According to the World Commission on Environment and Development, sustainability is a concept and attitude in development that refers to being able to meet the needs of the present without compromising the ability of future generations to meet their own needs. These efforts are anchored on three pillars: economic, social, and environmental.
Since the beginning of the 21st century, there is heightened awareness and concerted effort on the part of business to contribute to sustainability. One of the ways by which business exerts an influence to sustainability thrusts is through entrepreneurship. Entrepreneurship is a process by which businesses create value through innovation. Value created is usually economic in nature. However, as a result of being sustainabilityoriented, entrepreneurship generates social and environmental value in addition to economic value. More and more companies are becoming active as prime movers of sustainable development.
Depending on the goals that motivate entrepreneurs, entrepreneurship can be sustainabilityoriented. Entrepreneurs decide on the focus to be given to economic, social, and environmental goals. Thus, they can help create solutions to environmental problems. Entrepreneurs can incorporate environmental goals and implement best case practices in daily operations. They can deliberately align company activities with environmental protection. They can innovate to address environmental concerns and outperform competitors at the same time.
Entrepreneurship can remedy many worldwide challenges by driving economies, generating employment, encouraging product development, and engaging the vulnerable sectors of society, including women and youth. By offering environmentally and socially superior products, entrepreneurs can serve the mass market and society at large by contributing to the sustainable development of the economy.

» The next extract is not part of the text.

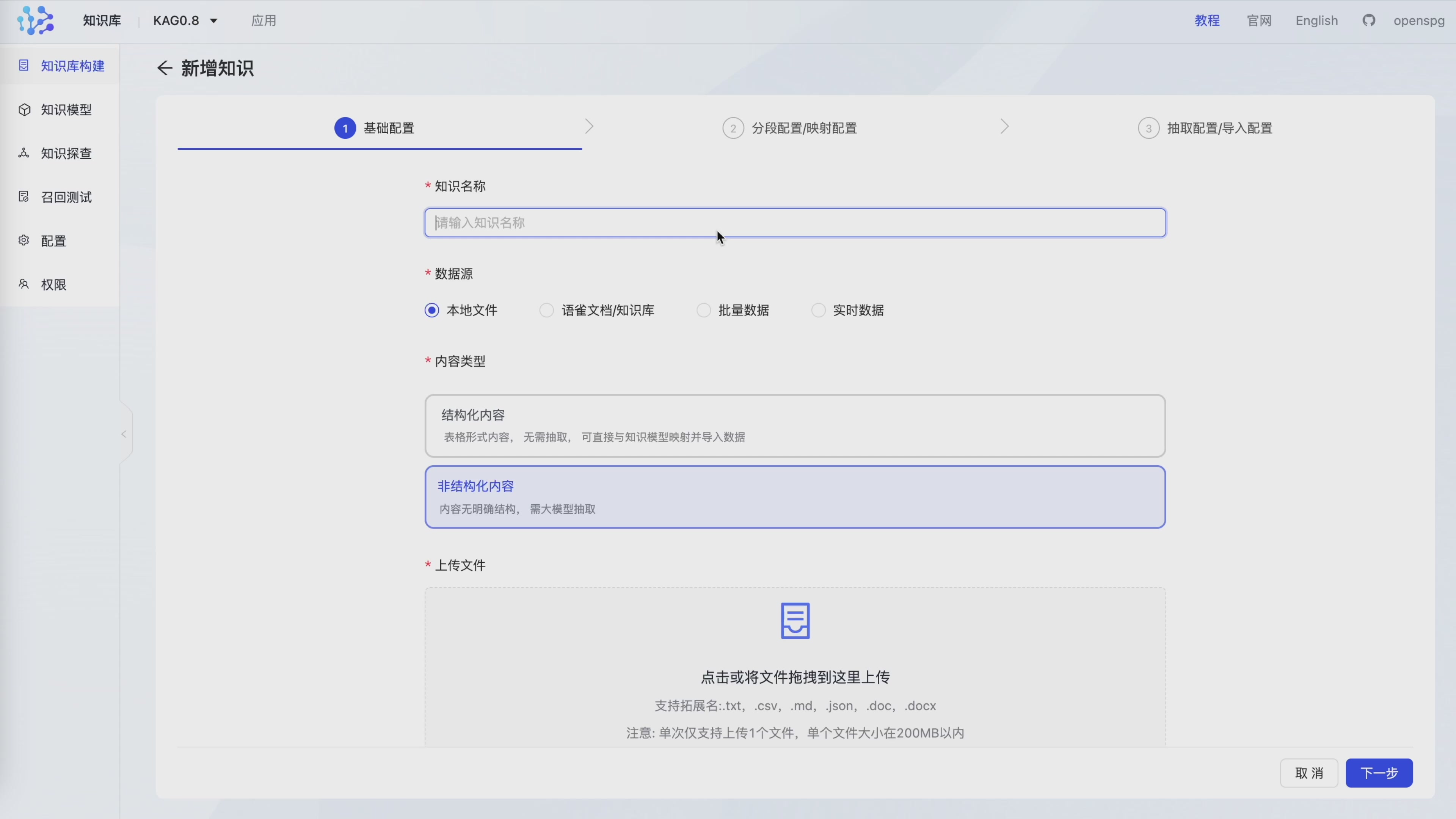Click the 知识模型 cube icon
The width and height of the screenshot is (1456, 819).
(24, 110)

More specifically, in the light of rising environmental problems and the need to consciously reduce energy consumption, pollution and wastes, entrepreneurship has also been called upon to generate environmental value while generating economic value to contribute to a more sustain-
able future. Businesses have heeded the call, starting with achieving efficiencies in resource use through the minimization of emissions, effluents, and waste.
To be environmentally responsible, entrepreneurs can establish green businesses or green-green businesses. In green businesses, entrepreneurs introduce environmentally responsible practices as they realize their favorable impact on cost, innovation, and markets. Most companies that practice environmental responsibility are green businesses. A green-green business, on the other hand, is designed to be green in its products and processes from the inception of the business. Body Shop is an example of a green-green business.

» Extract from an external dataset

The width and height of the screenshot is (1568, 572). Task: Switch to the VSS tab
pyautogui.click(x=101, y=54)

Many companies carry out entrepreneurial activities that benefit the environment. They commit themselves to minimizing the impact of their operations on the natural environment. Their environmentally responsible practices are as varied as the nature of their businesses is, but they all heed the call to reduce energy consumption, pollution, and wastes, evident in the progress they have made after incorporating best practices in their operations. These innovations can be considered process-related.
In Missouri, the Green Supplier Network, composed of 20 small and medium manufacturers, has committed itself to sustainability goals such as the reduction of hazardous waste, energy and water consumption, and pollution prevention and control. In the Philippines, companies engaged in the Green Philippines Islands of Sustainability (GPIoS) Project generate profit by simultaneously increasing resource efficiency and minimizing environmental impact through well-designed capacity-building progress along with technical consulting and coaching. They have consciously reduced emissions, effluents, and waste to varying degrees.
Business success can be achieved by operating in an environmentally responsible manner. Performance is linked with environmental responsibility. Economic value generated is in the form of savings, investment, and payback. Innovations to conserve energy and water and reduce hazardous and non-hazardous wastes oftentimes lead to substantial savings and less adverse impact on the environment. These innovations indeed create sustainable value for the firm.